● **Data for this task**
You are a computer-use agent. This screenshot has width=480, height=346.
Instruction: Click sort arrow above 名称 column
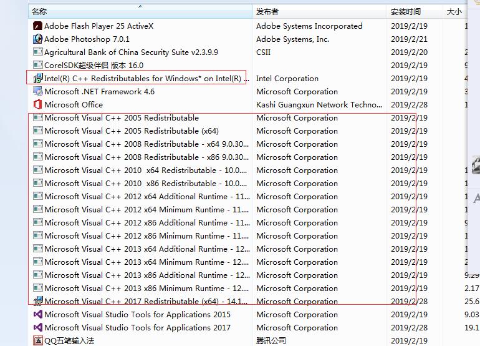coord(140,6)
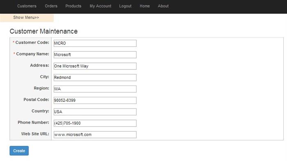The image size is (287, 161).
Task: Click the Country field containing USA
Action: [x=95, y=112]
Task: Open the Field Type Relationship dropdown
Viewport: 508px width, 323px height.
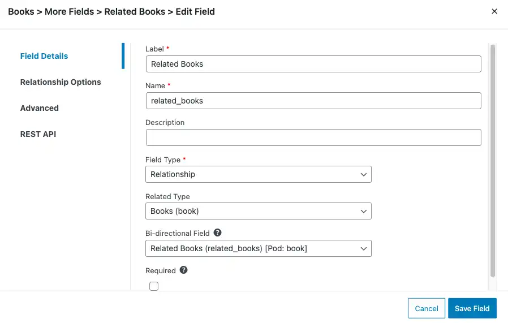Action: click(258, 174)
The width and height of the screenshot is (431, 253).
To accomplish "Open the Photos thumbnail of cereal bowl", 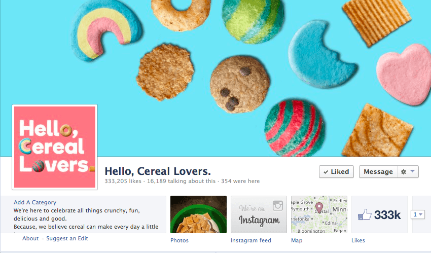I will 198,214.
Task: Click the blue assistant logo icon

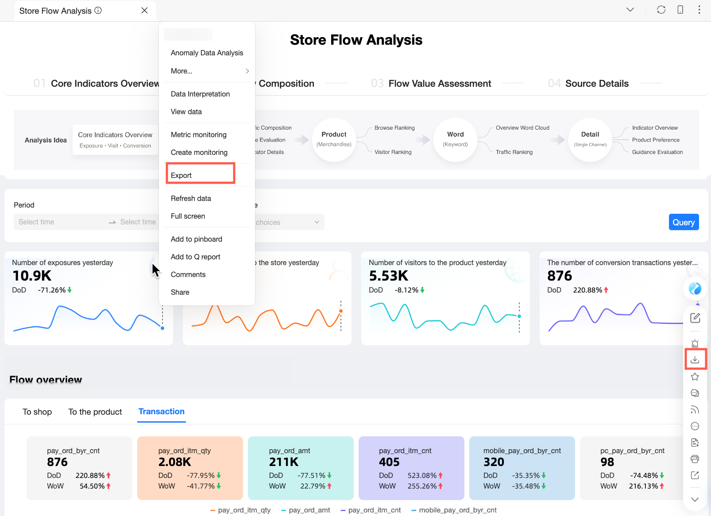Action: click(695, 289)
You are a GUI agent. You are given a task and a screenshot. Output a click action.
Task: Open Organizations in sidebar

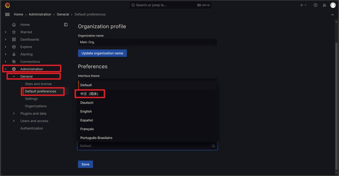pos(36,106)
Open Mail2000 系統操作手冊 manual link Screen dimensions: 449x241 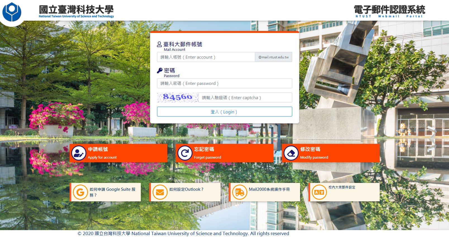click(269, 189)
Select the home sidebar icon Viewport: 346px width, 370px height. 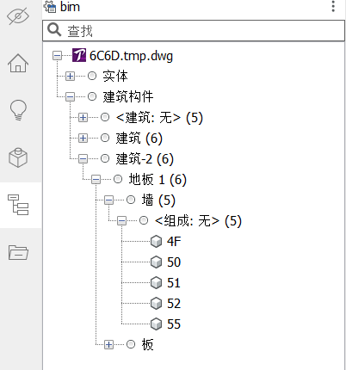pos(18,63)
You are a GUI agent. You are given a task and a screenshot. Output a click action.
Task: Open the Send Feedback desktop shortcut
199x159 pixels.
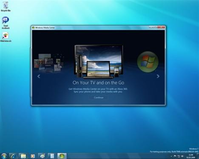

● **Exercise directions**
Count the lines in the records above that contain the string "screenshot", matching case exactly. Reply with the number alone.

● **The answer**
4